Mit diesem Auswärtssieg bei der ebenfalls noch ungeschlagenen Mannschaft aus Sindlingen konnte unser A-Liga-Team beim bisherigen „Angstgegner“ nach drei siegreichen Spielen ihr Punktekonto auf 9 Zähler ausbauen und somit die Tabellenspitze behaupten (Torverhältnis: 18:2). Die Frankfurter Vorstädter waren im Großen und Ganzen mit der Mannschaft angetreten, die gegen Ende der letzten Saison nach einem torreichen Spiel knapp mit 6:5 bezwungen werden konnte. Die Sindlinger „Torschützen vom Dienst“ Attardo und Gaim hatten damals je zweimal getroffen und ihnen galt natürlich auch diesmal wieder das Haupt-Augenmerk der Mannschaft von Trainer Marvin Friedrich. Trotz aller guten Vorsätze hieß der Torschütze des Führungstreffers der Hausherren Alessandro Attardo! Ein von Michael Meyer in Bedrängnis als Befreiungsschlag gedachter Ball wurde versehentlich zu einer Mustervorlage für den Torjäger, der nun unbedrängt FCM-Keeper Straube überwinden konnte. Die Gäste bemühten sich um den Ausgleich. Bakay scheiterte mit einem Freistoß an Torwart Aslan und Gian Giliberto verfehlte das Sindlinger Tor nur denkbar knapp. Nur wenig später musste dessen Bruder Marco wegen einer Muskelverletzung durch Markus Amann ersetzt werden. Gaim konnte eine gute Torchance nicht verwerten (vorbei). In der 29. Spielminute setzte Anastasios Atsidis zu einem sehenswerten „Slalom“ durch die Viktoria-Abwehr an und fand schließlich in Muhamet Aliaj auch einen Abnehmer, der sein Zuspiel aus 15m sicher zum 1:1 nutzte. Torwart Aslan hatte größere Schwierigkeiten mit einem Weitschuss von Benny Bakay und in der 37. Minute gelang den Marxheimern nach einem über Gian Giliberto gut vorgetragenen Spielzug das 1:2 für den FCM (Torschütze: Niki Freitag). Gegen Ende der 1. Halbzeit hatten sowohl Attardo, als auch Gaim und Sergio Monti, den Ausgleichstreffer auf dem Fuß, aber der sicher agierende Noah Straube verhindert mit guten Paraden und der ihm eigenen Ruhe eine Resultatverbesserung der Gastgeber.

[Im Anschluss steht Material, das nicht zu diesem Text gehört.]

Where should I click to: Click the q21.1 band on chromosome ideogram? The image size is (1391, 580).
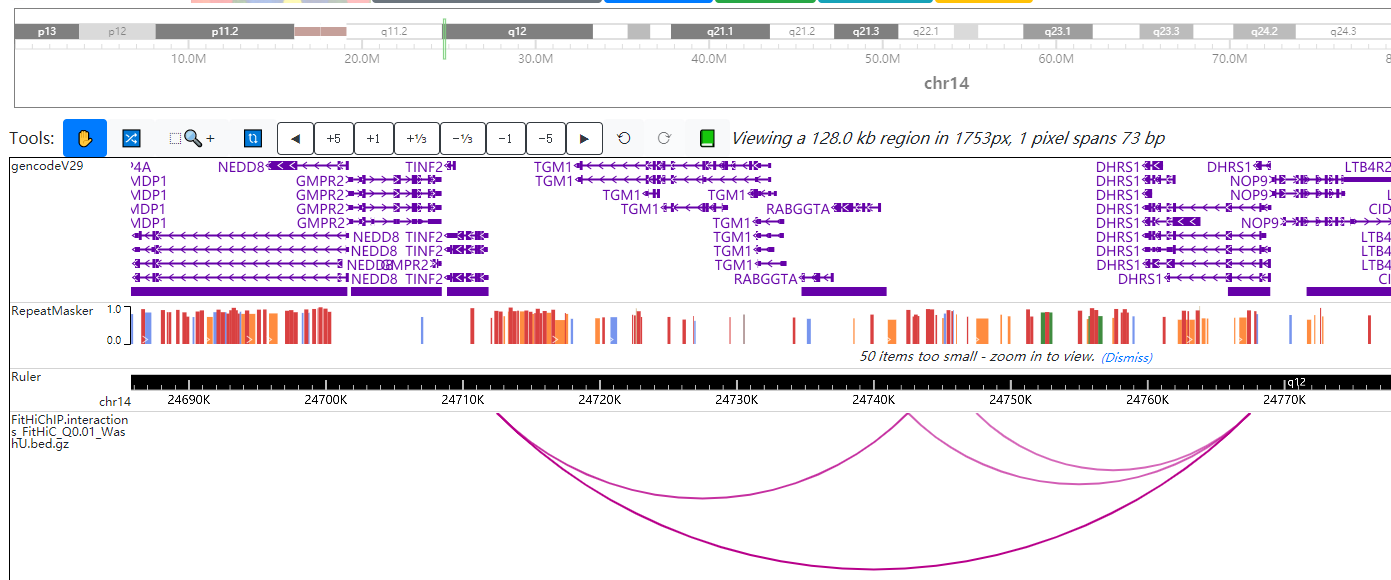pyautogui.click(x=719, y=32)
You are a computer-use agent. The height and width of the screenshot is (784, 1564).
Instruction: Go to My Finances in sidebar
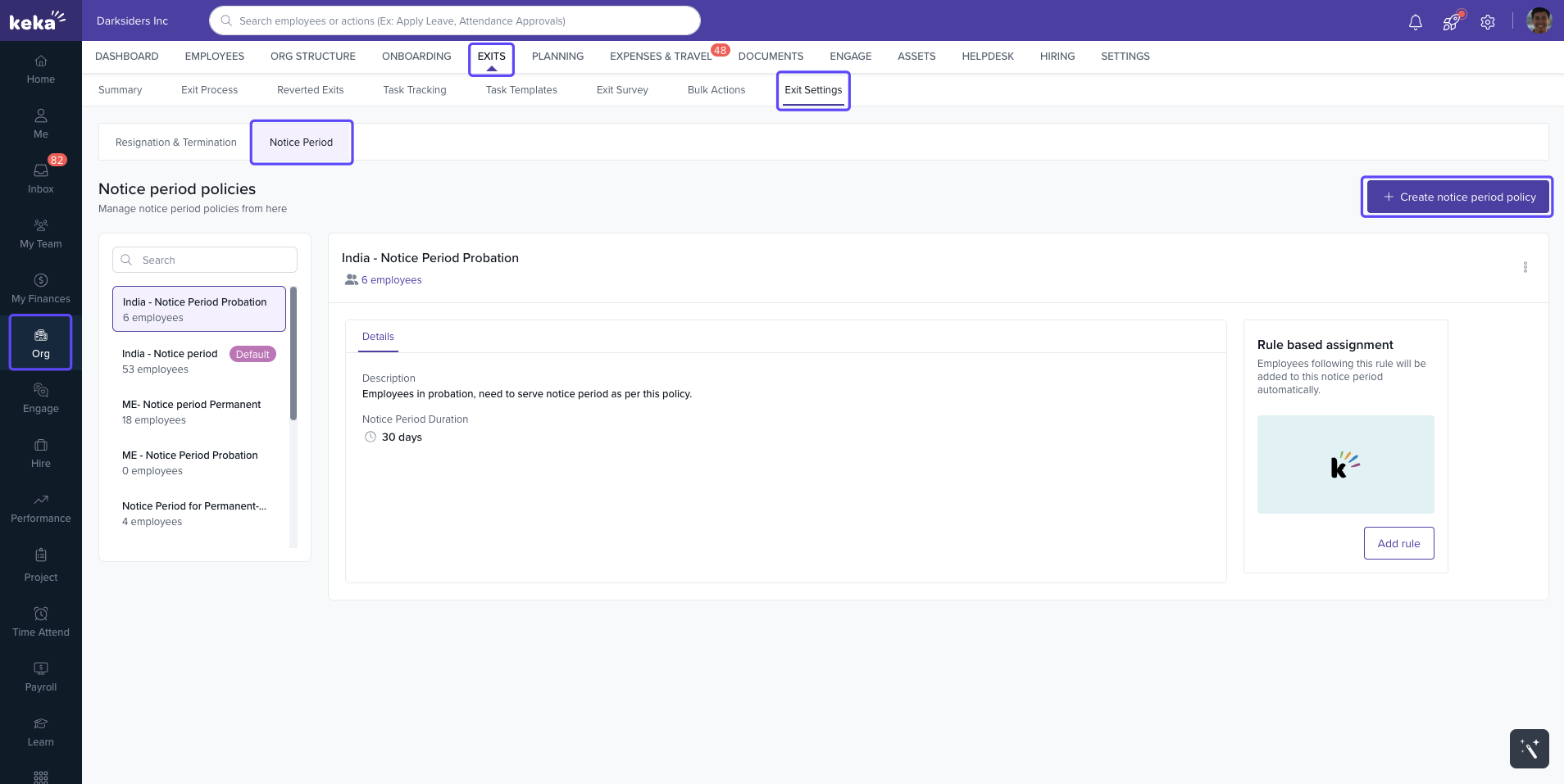(x=41, y=288)
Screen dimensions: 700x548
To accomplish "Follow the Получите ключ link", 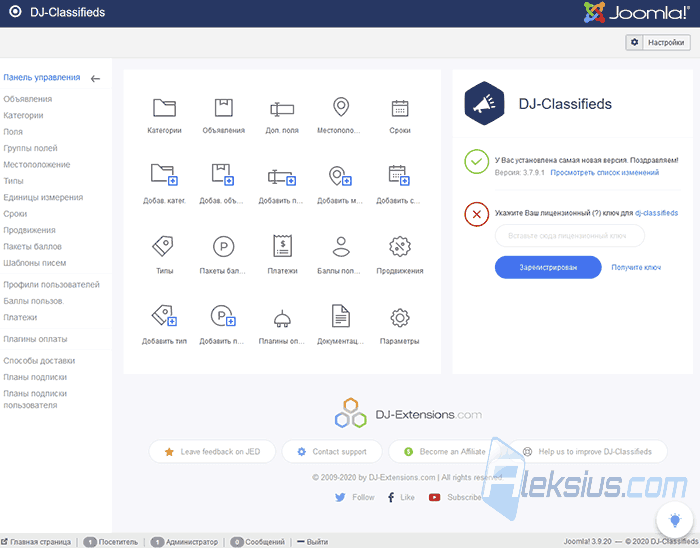I will (x=636, y=267).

In die 2. Halbzeit startete der FCM mit Eassy Bariagaber für den am Oberschenkel verletzten Michael Meyer. Die Zuschauer bekamen auch in der 2. Spielhälfte ein rassiges Spiel zu sehen, dass aber höchst selten die Grenzen der Fairness überschritt. Schiedsrichter Wenzek sorgte bei allem intensiven Einsatz der Akteure für einen verhältnismäßig ruhigen Verlauf. In der 60. Spielminute kam für Aliaj der junge Jelle Bok ins Spiel, der zusätzlich noch für frischen Wind sorgte. Nun wogte die Begegnung äußerst lebhaft hin und her. Es war zu spüren, dass nun die Entscheidung in der Luft lag. Auch FCM-Coach Friedrich war klar, dass das Spiel jederzeit noch hätte kippen können, ein weiterer Gästetreffer aber eine Vorentscheidung bedeuten würde. Nach einer Stunde Spielzeit häuften sich die Torchancen auf beiden Seiten und die beiden Torhüter wurden dabei zu Hauptdarstellern. Torwart Straube musste in zwei Situationen sein ganzes Können aufbringen und sein Gegenüber glänzte ebenfalls mit tollen Paraden. Bei Boks Lattenkracher benötigte er allerdings Unterstützung und Atsidis Schuss strich am langen Pfosten vorbei. Die nächste Großchance vergab Shem Gaim. Auch Atsidis und Freitag (25m Schuss) waren dem 1:3 recht nahe. Das 3. Tor der Gäste entstand dann etwas glücklich durch einen Handelfmeter (80.), den Gian Giliberto sicher verwandelte. Der erhoffte Sieg war nun in greifbarer Nähe und wurde in der 86. Spielminute auch zur Realität. Bei einem Marxheimer Konter verschätzte sich Viktorias Abwehrmann Sebastian Pehl, so dass diesmal FCM-Torjäger Giliberto keine Mühe hatte, Torwart Mehmet Aslan zum 1:4 zu bezwingen. Die äußerst erfolgreiche „Englische Woche“ konnte anschließend gebührend gefeiert werden! Folgende Mannschaft hatte das Trainergespann Friedrich/Eisner aufbieten können: Noah Straube, Michael Meyer (Eassy Bariagaber), Maxi Musolf, Marco Giliberto (Markus Amann), Benny Bakay, Dominik Friedrich, Muhamet Aliaj (Jelle Bok), Anastasios Atsidis, Niki Freitag, Mo Boyardan und Gian Giliberto. Torwart Dominic Weiland, Marcel Port und Jonas Schmelz kamen dieses Mal nicht zum Einsatz.